Work item A —
According to the excerpt on returning to school, why do people need motivators beyond the prospect of a good job? Answer in one to three sentences.
Work item B —
Reproduce part of the excerpt on returning to school word for word, beginning at the words "One consequence of" and stopping after the words "of returning to school.".
Work item C —
In the excerpt on returning to school, what word do people in the welding shop use to describe a weld?

Selected excerpt —
People, affluent as well as poor, go back to school for all kinds of reasons, but our current policy incentives and the rhetoric that frames them don’t capture this rich web of motives.
One consequence of this narrow understanding is the missed opportunity to create a more robust appeal for returning to school. As we just witnessed, people sign up for educational programs for economic reasons but also because further education pulls at their minds, hearts, and sense of who they are and who they want to become. The prospect of a good job is hugely motivating, but it can seem far off, especially during the first difficult months of returning to school.

People need other, complementary motivators: engagement with the work in front of you, the recognition that you’re learning new things, becoming competent, using your mind, doing something good for yourself and your family. It’s common in occupational programs — from welding to nursing to culinary and cosmetology — to hear participants express with some emotion their involvement with and commitment to what they’re learning. In the high-testosterone world of the welding shop, for example, I hear one guy after another talk about the “beauty” of a weld and how much they “love” welding. There’s more than a financial calculus involved here.

(Stored data entries)
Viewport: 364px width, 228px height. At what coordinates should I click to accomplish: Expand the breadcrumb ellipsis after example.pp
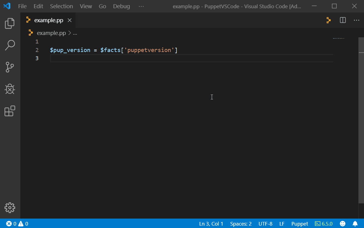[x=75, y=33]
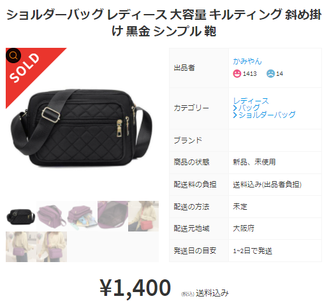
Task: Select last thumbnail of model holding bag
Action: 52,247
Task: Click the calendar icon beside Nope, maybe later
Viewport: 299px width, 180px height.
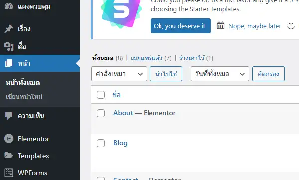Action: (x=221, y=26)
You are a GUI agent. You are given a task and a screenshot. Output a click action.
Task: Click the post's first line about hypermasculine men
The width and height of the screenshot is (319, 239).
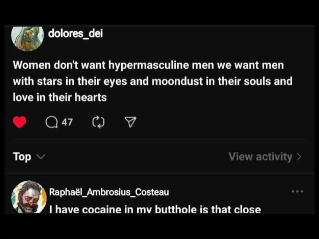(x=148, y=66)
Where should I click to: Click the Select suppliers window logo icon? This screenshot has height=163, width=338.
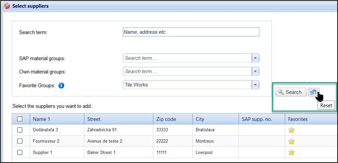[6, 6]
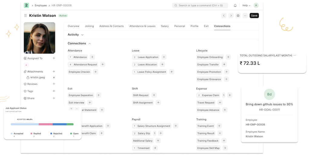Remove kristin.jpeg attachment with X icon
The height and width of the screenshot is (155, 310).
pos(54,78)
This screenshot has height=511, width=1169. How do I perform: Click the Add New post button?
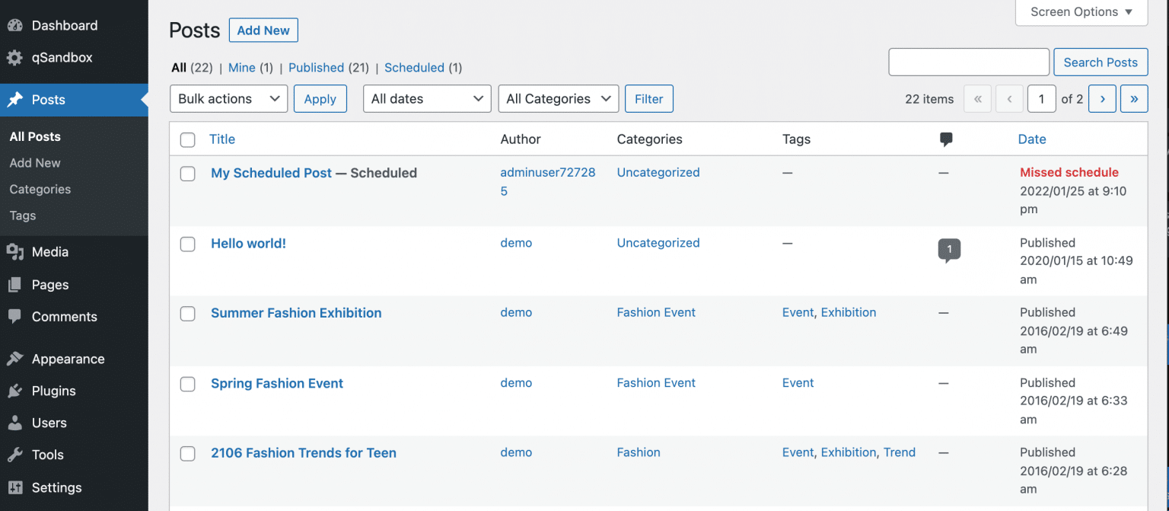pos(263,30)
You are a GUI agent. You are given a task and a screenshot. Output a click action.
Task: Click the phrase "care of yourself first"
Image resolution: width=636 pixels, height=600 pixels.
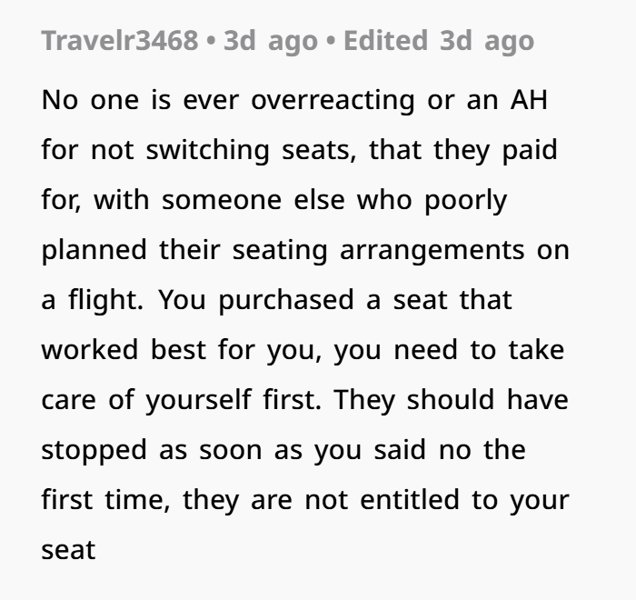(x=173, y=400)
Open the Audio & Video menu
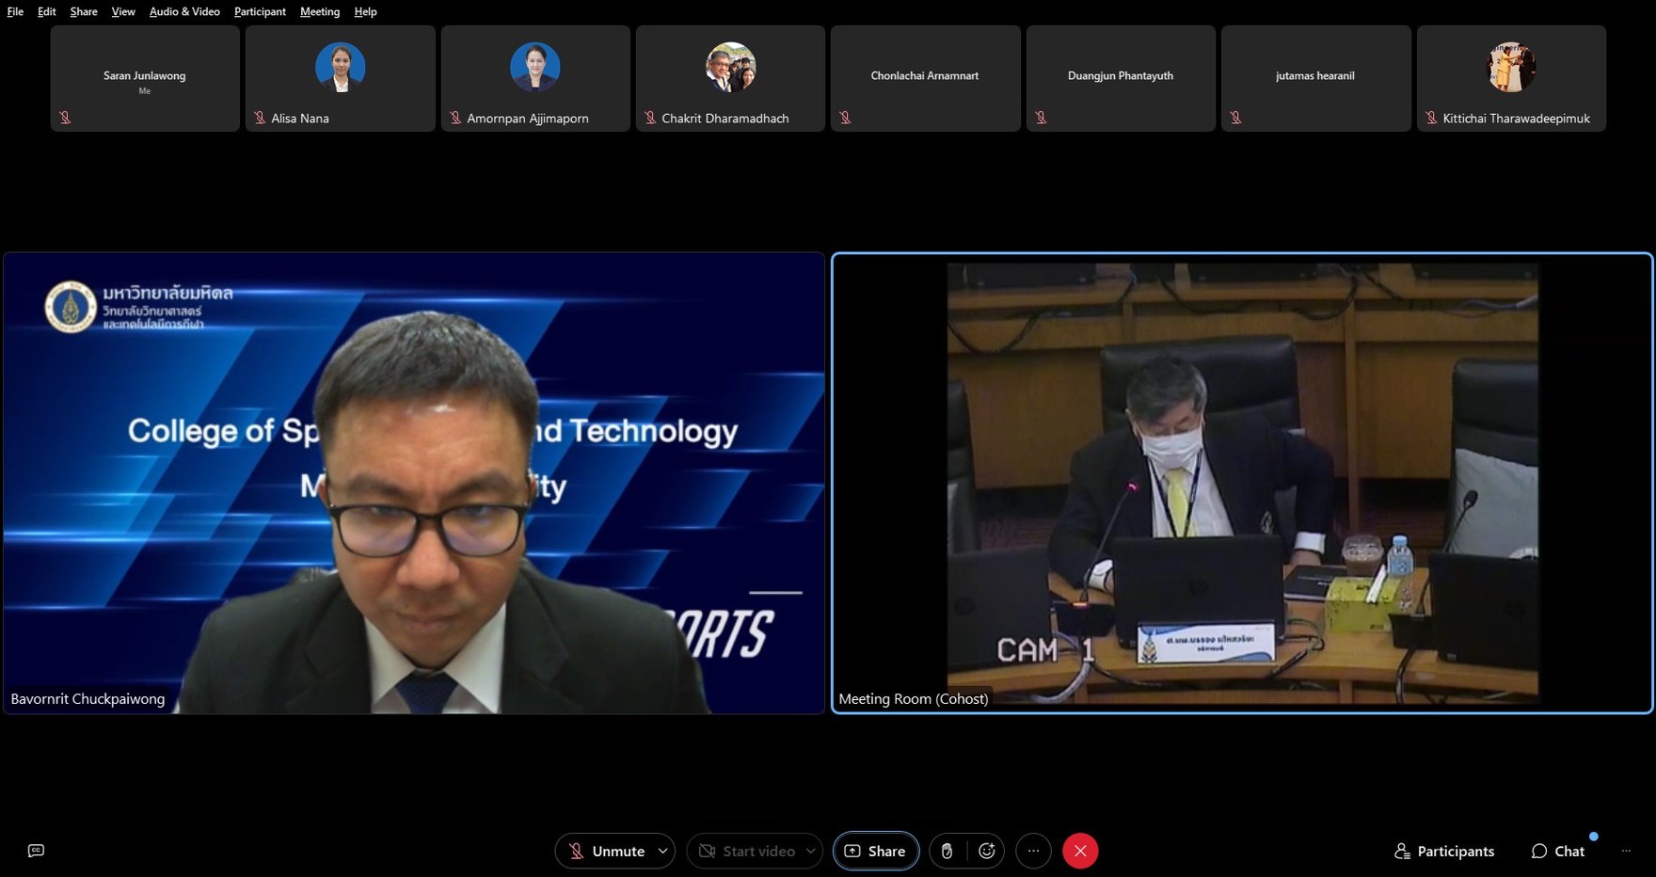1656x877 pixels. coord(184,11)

Response box A —
The prospect of a good job is highly motivating, but it can seem far off, especially during the first difficult months of returning to school. Other motivators keep people going, such as engaging with the work, recognizing that they are learning and becoming competent, and doing something good for themselves and their families.

Response box B —
One consequence of this narrow understanding is the missed opportunity to create a more robust appeal for returning to school. As we just witnessed, people sign up for educational programs for economic reasons but also because further education pulls at their minds, hearts, and sense of who they are and who they want to become. The prospect of a good job is hugely motivating, but it can seem far off, especially during the first difficult months of returning to school.

Response box C —
They talk about the "beauty" of a weld.